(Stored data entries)
* * * *

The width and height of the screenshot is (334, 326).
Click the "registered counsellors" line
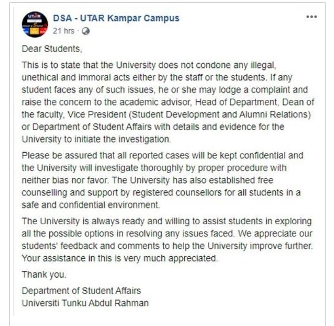(x=161, y=193)
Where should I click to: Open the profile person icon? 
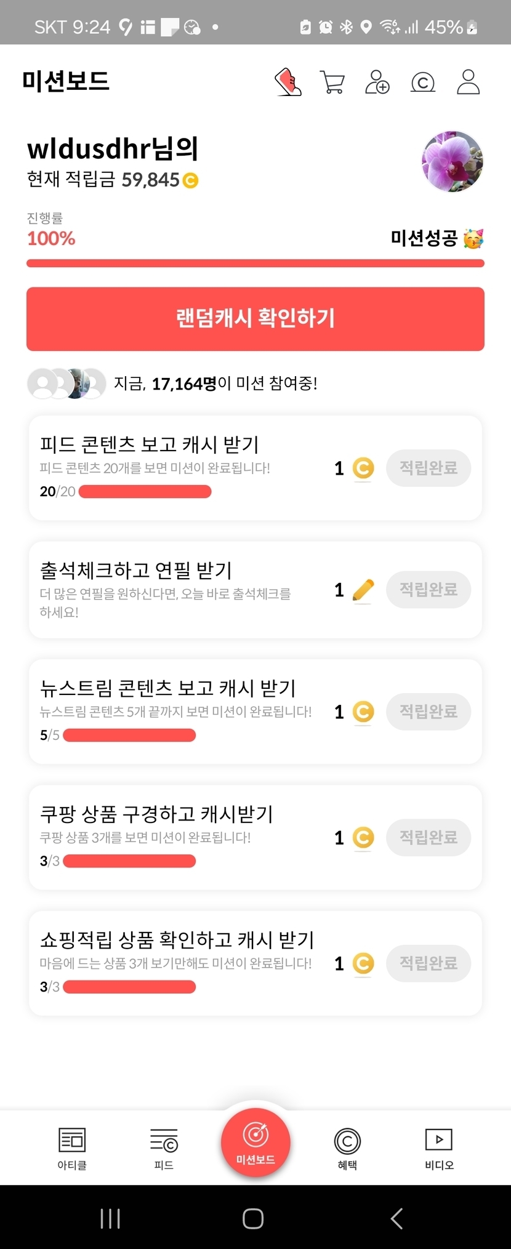coord(468,82)
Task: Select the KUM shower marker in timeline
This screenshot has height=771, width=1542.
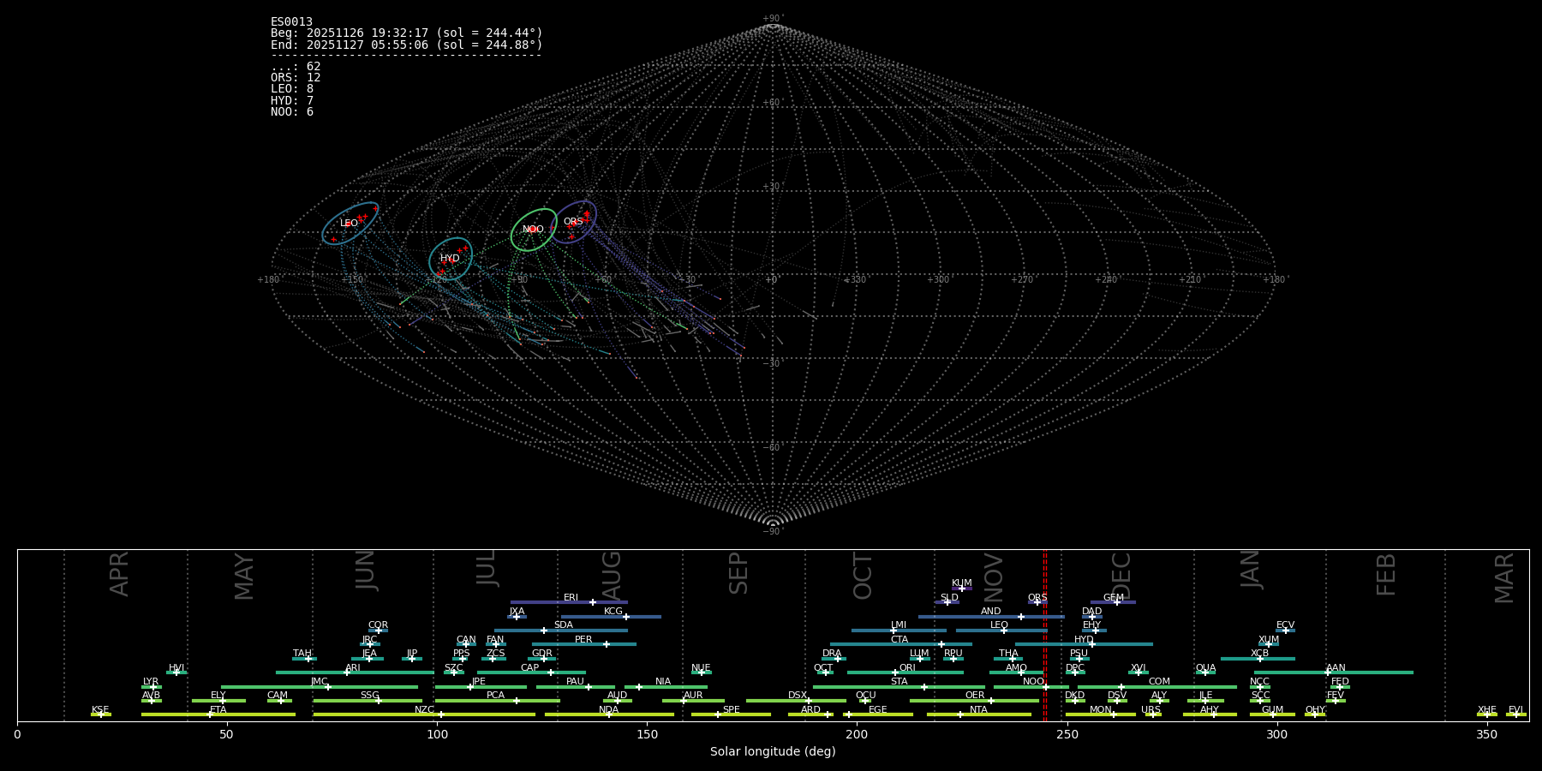Action: pos(962,589)
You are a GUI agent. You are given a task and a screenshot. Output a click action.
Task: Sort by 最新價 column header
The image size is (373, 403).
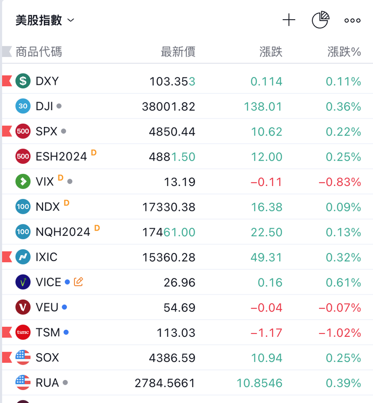point(178,52)
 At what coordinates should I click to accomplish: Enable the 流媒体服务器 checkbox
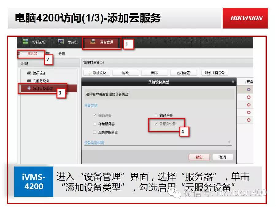(94, 132)
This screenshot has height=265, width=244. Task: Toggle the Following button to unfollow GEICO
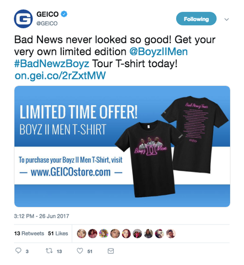coord(196,19)
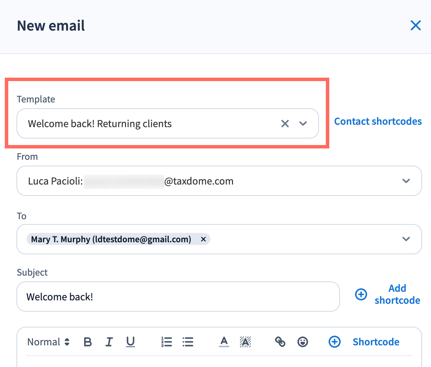Close the New email dialog
431x367 pixels.
click(416, 25)
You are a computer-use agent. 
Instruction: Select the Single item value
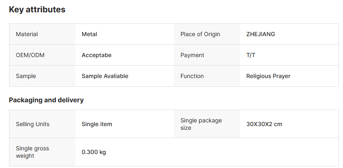point(97,124)
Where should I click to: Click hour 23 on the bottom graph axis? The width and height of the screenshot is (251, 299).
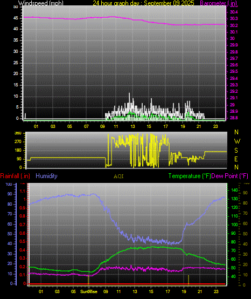click(x=216, y=291)
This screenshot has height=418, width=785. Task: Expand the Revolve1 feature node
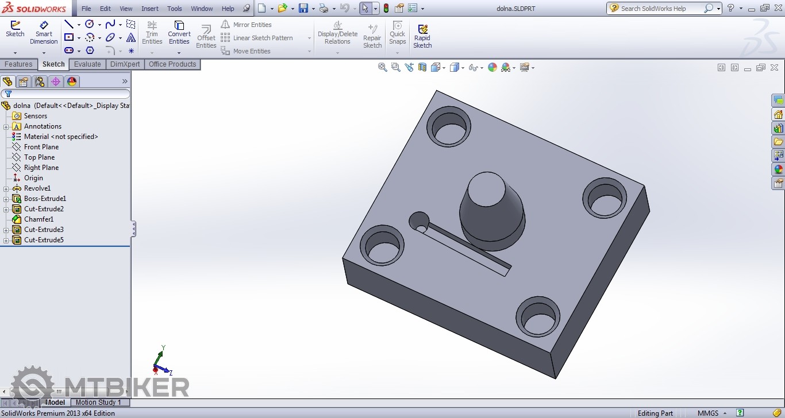point(6,188)
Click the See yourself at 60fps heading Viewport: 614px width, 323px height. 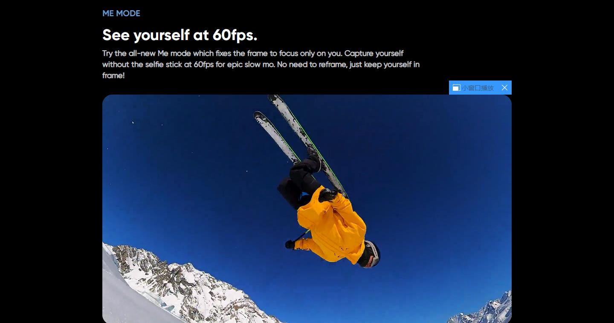tap(180, 35)
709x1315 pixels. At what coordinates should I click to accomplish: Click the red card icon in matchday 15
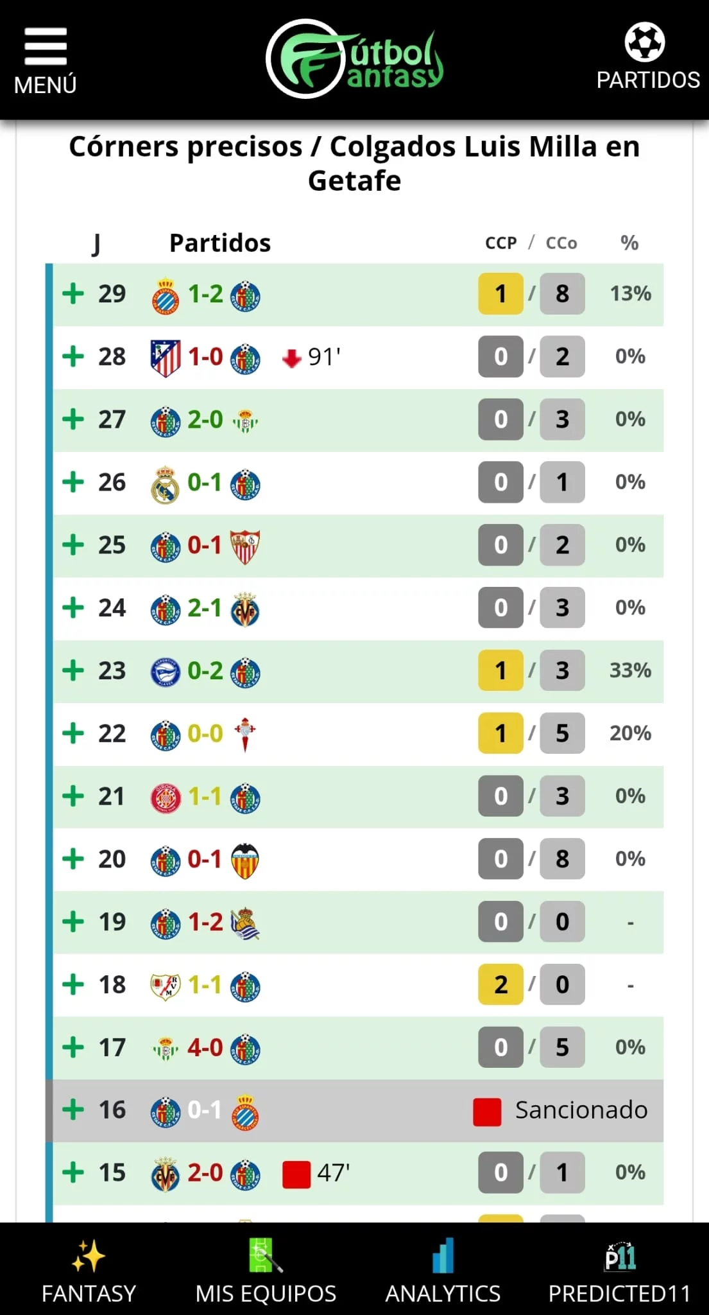[x=296, y=1174]
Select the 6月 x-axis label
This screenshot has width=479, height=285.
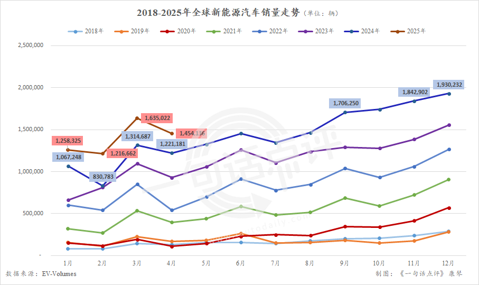point(240,262)
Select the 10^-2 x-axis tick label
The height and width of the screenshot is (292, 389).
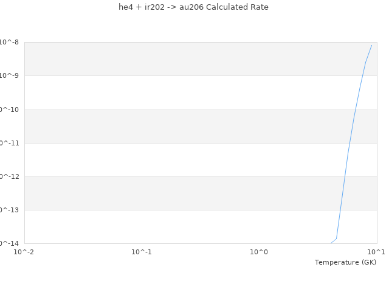click(x=24, y=252)
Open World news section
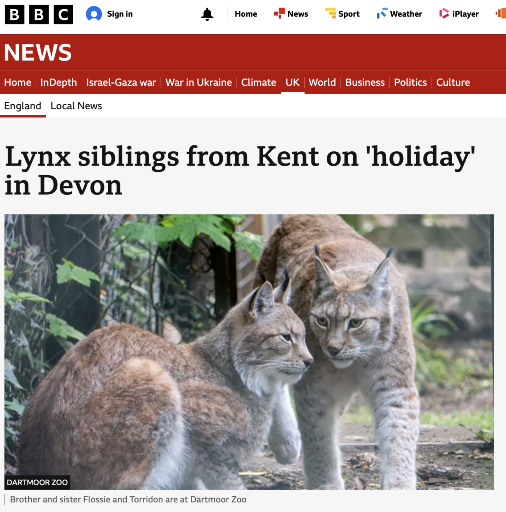This screenshot has width=506, height=512. tap(323, 83)
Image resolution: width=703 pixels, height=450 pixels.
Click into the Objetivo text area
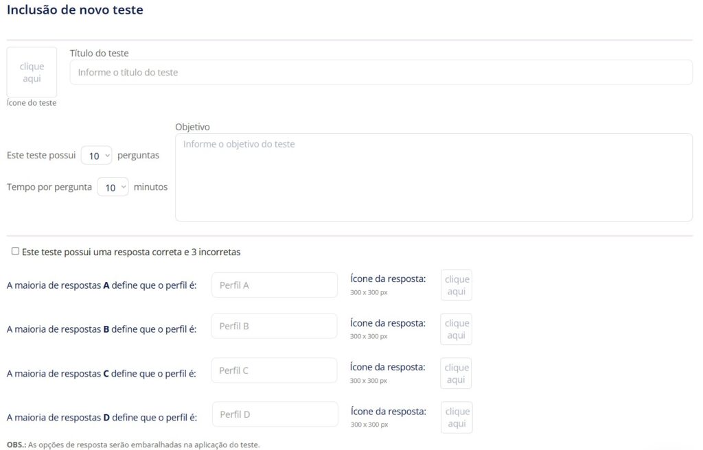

* * * *

**TASK GOAL**
Report how many lines in the data include the word "label", and give nothing but the count.

**RESPONSE FOR THIS EXERCISE**
2